A NOVEL FEATURE SELECTION METHOD FOR PREDICTION OF FACTORS AFFECTING ANXIETY IN HEALTH CARE WORKERS DURING PANDEMIC
Keywords:
pandemic, anxiety, health care workers, hybrid feature selection, Chi-square, mRMRAbstract
During the pandemic, hospital workers are more likely to report symptoms of sadness, anxiety, and stress. The objective of this study is to determine the elements that cause anxiety in pandemic among health care workers (HCWs). Survey comprising of latest and relevant articles stating the anxiety factors among HCWs of Saudi Arabia and rest of the remaining articles comprising of other countries stating anxiety factors of HCWs in their respective region were carefully analyzed and recorded. Moreover, a benchmark health care dataset is utilized and evaluated through proposed feature selection technique. Identified factors by proposed technique are than compared with the reported factors causing anxiety in health care workers of Saudi Arabia and other countries are analyzed.

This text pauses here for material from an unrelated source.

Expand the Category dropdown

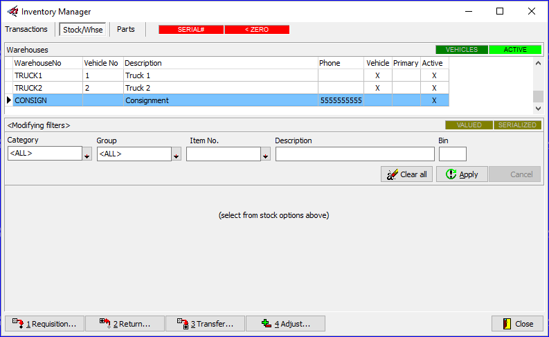pos(87,155)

Chi-square, F_Chi and mRMR feature selection techniques are utilized to predict the factors affecting the anxiety of health care workers. The results enlisted the number of factors that contributed in accelerating anxiety among HCWs. Those factors were further applied for Classifiers like NC, KNN, AB and GB has low accuracy, precision and recall scores. However, classifiers namely MLP, NB, SGD and SVM has better overall accuracy scores. Among all, SVM Classifier stands out the most with Accuracy score of 91%, moreover 90% scores in Precision and recall.